Ok the issue from T392494#10844228 is a class mismatch that will likely have to wait.

We currently use the java deequ compiled against Spark 3.1:

<groupId>com.amazon.deequ</groupId>
<artifactId>deequ</artifactId>
<version>2.0.4-spark-3.1</version>

But we run pydeequ from a conda environment that builds with pyspark 3.3.2:

dependencies:
  - pip=23.1.2
  - python=3.10.11
  - pyspark=3.3.2
  - pip:
      - dnspython==2.5.0
...

In fact, we have been lucky that we had not found a class incompatibility so far. We cannot bump refinery-source, because production Spark is indeed 3.1.2. We cannot downgrade mediawiki-content-dump's Spark because we depend on Spark 3.3 for reasonable MERGE behavior.

I think that for now we will have to disable the two new Compliance checks until we do the work to bump the cluster's production Spark.

xcollazo merged https://gitlab.wikimedia.org/repos/data-engineering/dumps/mediawiki-content-dump/-/merge_requests/70

Disable pydeeque 'Compliance' checks until we can migrate production Spark to be >= 3.3.

xcollazo opened https://gitlab.wikimedia.org/repos/data-engineering/airflow-dags/-/merge_requests/1343

analytics: bump mw-content conda env to pickup fixes for reconcile and metrics.

xcollazo merged https://gitlab.wikimedia.org/repos/data-engineering/airflow-dags/-/merge_requests/1343

analytics: bump mw-content conda env to pickup fixes for reconcile and metrics.

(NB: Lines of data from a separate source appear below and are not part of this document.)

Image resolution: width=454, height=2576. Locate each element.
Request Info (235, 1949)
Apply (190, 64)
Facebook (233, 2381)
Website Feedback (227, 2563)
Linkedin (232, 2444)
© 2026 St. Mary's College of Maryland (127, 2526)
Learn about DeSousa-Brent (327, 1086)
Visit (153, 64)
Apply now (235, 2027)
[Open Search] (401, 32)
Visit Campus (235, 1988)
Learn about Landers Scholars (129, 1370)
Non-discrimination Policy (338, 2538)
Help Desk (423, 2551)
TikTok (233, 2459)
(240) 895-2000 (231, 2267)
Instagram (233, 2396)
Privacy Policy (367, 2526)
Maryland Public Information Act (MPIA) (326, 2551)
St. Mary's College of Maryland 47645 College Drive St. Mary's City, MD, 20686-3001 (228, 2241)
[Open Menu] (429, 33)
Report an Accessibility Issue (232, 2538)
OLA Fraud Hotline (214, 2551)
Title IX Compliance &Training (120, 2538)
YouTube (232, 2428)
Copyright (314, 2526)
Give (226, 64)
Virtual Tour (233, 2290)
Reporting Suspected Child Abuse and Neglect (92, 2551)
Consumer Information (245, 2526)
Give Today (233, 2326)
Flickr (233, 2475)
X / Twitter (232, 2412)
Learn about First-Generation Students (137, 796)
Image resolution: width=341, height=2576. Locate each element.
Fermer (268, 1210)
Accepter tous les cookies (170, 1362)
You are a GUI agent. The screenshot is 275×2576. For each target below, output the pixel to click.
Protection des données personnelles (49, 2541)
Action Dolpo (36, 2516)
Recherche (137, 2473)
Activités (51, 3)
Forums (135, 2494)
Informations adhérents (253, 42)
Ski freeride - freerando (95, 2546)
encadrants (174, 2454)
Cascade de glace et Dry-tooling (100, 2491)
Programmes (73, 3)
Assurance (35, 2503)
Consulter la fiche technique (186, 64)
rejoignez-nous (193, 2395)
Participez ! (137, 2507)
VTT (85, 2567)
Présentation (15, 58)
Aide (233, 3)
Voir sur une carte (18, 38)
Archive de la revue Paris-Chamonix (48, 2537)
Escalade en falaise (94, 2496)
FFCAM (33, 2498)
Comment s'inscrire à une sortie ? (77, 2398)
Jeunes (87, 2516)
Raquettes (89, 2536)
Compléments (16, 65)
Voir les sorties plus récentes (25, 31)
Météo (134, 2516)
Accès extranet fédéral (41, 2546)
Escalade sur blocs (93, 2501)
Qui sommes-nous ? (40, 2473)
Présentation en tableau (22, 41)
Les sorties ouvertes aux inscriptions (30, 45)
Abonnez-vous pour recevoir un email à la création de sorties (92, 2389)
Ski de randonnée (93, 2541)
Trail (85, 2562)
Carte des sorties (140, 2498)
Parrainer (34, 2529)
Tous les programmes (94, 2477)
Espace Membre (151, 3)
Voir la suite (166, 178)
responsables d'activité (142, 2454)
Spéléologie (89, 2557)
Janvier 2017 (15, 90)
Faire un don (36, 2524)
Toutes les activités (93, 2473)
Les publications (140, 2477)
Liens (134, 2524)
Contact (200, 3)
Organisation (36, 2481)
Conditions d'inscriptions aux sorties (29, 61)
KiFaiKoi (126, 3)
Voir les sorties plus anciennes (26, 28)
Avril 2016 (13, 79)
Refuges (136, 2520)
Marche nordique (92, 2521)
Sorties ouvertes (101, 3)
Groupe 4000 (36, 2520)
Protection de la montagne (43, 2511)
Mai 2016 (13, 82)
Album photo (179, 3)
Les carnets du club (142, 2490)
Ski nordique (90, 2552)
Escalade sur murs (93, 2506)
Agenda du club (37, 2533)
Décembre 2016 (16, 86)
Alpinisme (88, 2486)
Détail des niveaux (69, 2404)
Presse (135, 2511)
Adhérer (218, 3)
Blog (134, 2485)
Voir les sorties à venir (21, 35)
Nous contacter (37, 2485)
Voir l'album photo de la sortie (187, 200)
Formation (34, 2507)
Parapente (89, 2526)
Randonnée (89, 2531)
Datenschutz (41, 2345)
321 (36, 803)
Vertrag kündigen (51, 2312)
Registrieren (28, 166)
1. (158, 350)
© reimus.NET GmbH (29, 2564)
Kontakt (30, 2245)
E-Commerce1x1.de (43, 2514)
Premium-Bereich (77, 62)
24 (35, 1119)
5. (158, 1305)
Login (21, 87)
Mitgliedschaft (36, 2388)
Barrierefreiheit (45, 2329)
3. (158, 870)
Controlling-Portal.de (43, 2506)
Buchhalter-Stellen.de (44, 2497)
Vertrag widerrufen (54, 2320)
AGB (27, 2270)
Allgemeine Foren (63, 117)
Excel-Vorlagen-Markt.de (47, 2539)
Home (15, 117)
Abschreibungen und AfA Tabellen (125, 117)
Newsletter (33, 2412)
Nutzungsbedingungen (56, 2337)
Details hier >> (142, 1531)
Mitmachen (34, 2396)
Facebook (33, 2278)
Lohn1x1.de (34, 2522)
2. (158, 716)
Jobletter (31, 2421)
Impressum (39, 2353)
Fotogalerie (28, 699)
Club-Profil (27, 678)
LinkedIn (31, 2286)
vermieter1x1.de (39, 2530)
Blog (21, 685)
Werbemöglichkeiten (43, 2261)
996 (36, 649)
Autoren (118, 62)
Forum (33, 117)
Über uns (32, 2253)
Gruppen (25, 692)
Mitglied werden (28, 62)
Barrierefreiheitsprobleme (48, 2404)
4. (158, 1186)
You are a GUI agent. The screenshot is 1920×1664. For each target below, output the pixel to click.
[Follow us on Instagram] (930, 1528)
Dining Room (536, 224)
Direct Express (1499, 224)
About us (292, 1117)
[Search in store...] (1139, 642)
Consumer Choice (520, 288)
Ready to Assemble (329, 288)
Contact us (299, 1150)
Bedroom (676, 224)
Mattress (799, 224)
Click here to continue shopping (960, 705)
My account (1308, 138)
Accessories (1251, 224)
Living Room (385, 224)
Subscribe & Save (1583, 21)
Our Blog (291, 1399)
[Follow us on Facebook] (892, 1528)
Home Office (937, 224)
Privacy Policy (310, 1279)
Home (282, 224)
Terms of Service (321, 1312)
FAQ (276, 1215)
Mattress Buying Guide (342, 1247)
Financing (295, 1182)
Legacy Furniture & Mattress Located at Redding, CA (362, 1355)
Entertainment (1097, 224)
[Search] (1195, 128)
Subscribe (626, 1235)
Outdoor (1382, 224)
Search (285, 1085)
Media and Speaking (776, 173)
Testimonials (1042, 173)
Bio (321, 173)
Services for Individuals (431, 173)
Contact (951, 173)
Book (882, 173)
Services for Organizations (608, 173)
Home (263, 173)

Mentioned in SAL (#wikimedia-operations) [2025-05-21T21:00:04Z] <xcollazo@deploy1003> Started deploy [airflow-dags/analytics@2bce0c7]: Deploy Airflow artifact for T392494 and T394310.

Mentioned in SAL (#wikimedia-operations) [2025-05-21T21:01:00Z] <xcollazo@deploy1003> Finished deploy [airflow-dags/analytics@2bce0c7]: Deploy Airflow artifact for T392494 and T394310. (duration: 00m 55s)

Mentioned in SAL (#wikimedia-analytics) [2025-05-21T21:02:35Z] <xcollazo> Deploy Airflow artifact for T392494 and T394310.